A client that delegates much of it's work flow to the server, and acts upon the results is much more robust to server changes than a client that does not.
But most folks don't need that flexibility. They're writing server code for 2 or 3 departments, it's all internal use. If it breaks, they fix it, and they've factored that in to their normal operations.
Flexibility, whether from REST or anything else, breeds complexity. If you want it simple, and fast, then you don't make it flexible, you "just do it", and be done. As you add abstractions and dereferencing to systems, then stuff gets more difficult, more boiler plate, more code to test.
Much of REST fails the "you're not going to need it" bullet point. Until, of course, you do.
If you need it, then use it, and use it as it's laid out. REST is not shoving stuff back and forth over HTTP. It never has been, it's much higher level than that.
But when you do need REST, and you do use REST, then HATEOAS is a necessity. It's part of the package, and a key to what makes it work at all.
Yes, I have had some experience with hypermedia in APIs. Here are some of the benefits:
Explorable API: It may sound trivial but do not underestimate the power of an explorable API. The ability to browse around the data makes it a lot easier for the client developers to build a mental model of the API and its data structures.
Inline documentation: The use of URLs as link relations can point client developers to documentation.
Simple client logic: A client that simply follows URLs instead of constructing them itself, should be easier to implement and maintain.

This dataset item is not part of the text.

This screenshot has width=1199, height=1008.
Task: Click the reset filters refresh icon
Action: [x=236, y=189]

The server takes ownership of URL structures: The use of hypermedia removes the client's hard coded knowledge of the URL structures used by the server.

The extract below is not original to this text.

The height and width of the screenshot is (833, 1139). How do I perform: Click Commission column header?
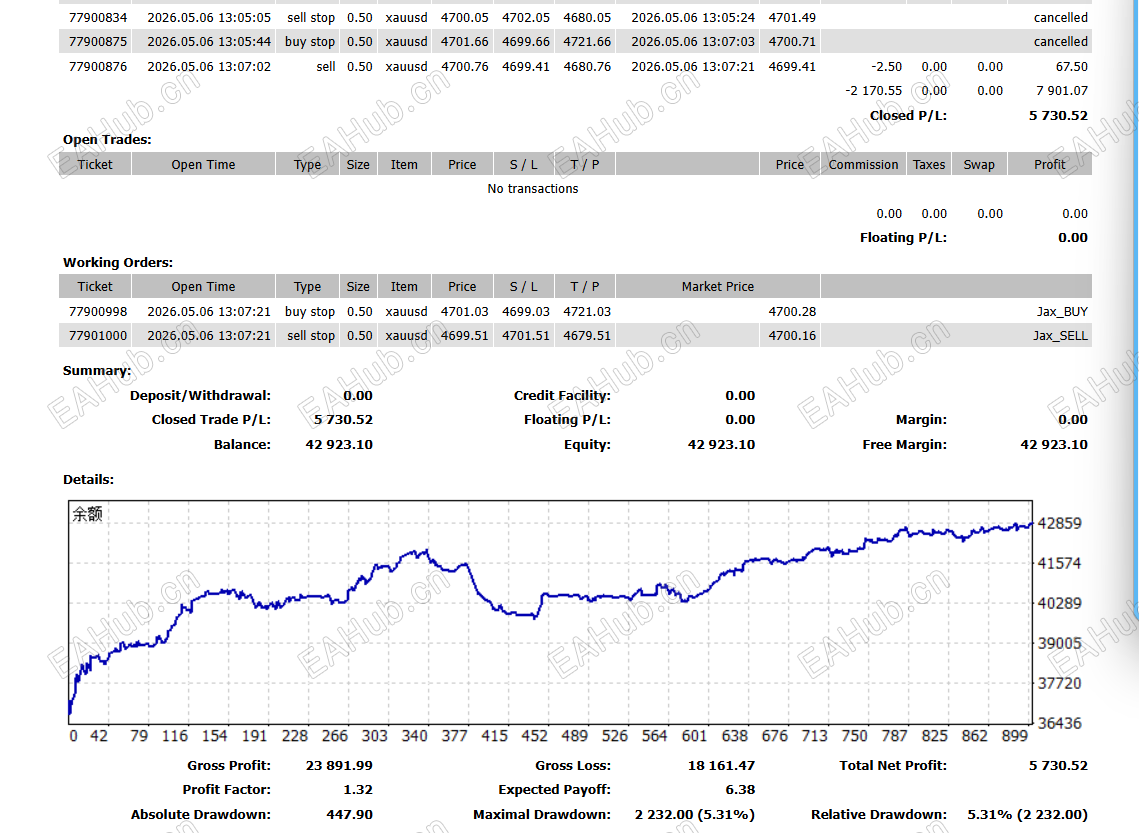point(863,165)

Off loading content to other services: Hypermedia is necessary when off-loading content to other servers (a CDN for instance).
Versioning with links: Hypermedia helps versioning of APIs.
Multiple implementations of the same service: Hypermedia is a necessity when multiple implementations of the same service exists (and one client needs to access more than one of them).
You can find an in-depth explanation of these bullet points here: http://soabits.blogspot.no/2013/12/selling-benefits-of-hypermedia.html
(there is a similar question here: https://softwareengineering.stackexchange.com/questions/149124/what-is-the-benefit-of-hypermedia-hateoas where I have given the same explanation)
I think an API can be called RESTful, even if the client-side of the application doesn't follow the HATEOAS principles. In most cases, the client has to violate HATEOAS in order to satisfy usability requirements. Let me explain.
HATEOAS does not only put a constraint on the server-side of the application, but also on the client-side. The client should not assume that a resource has a specific structure beyond the structure that is defined by the media type. The server should offer an API that supports such a client.
Now, suppose we have achieved this. The client-side of the application is now very generic, but most likely, the user experience is bad, because without any knowledge of the semantics of the resources, the presentation of the resources cannot be tailored to reflect those semantics. If resource 'car' and resource 'house' have the same media type (eg application/json), then they will be presented to the user in the same way, for example as a table of properties (name/value pairs).
But okay, our API is really RESTful.
Now, suppose we build a second client application on top of this API. This second client violates the HATEOAS ideas and has hard-coded information about the resources. It displays a car and a house in different ways.
Can the API still be called RESTful? I think so. It is not the API's fault that one of its clients has violated HATEOAS.
I advise to build RESTful APIs, ie APIs for which a generic client can be implemented in theory, but in most cases, you need some hard-coded information about resources in your client in order to satisfy the requirements. Still, try to hard-code as little as possible, to reduce the dependencies between client and server.
I have included a section on HATEOAS in my REST implementation pattern called JAREST.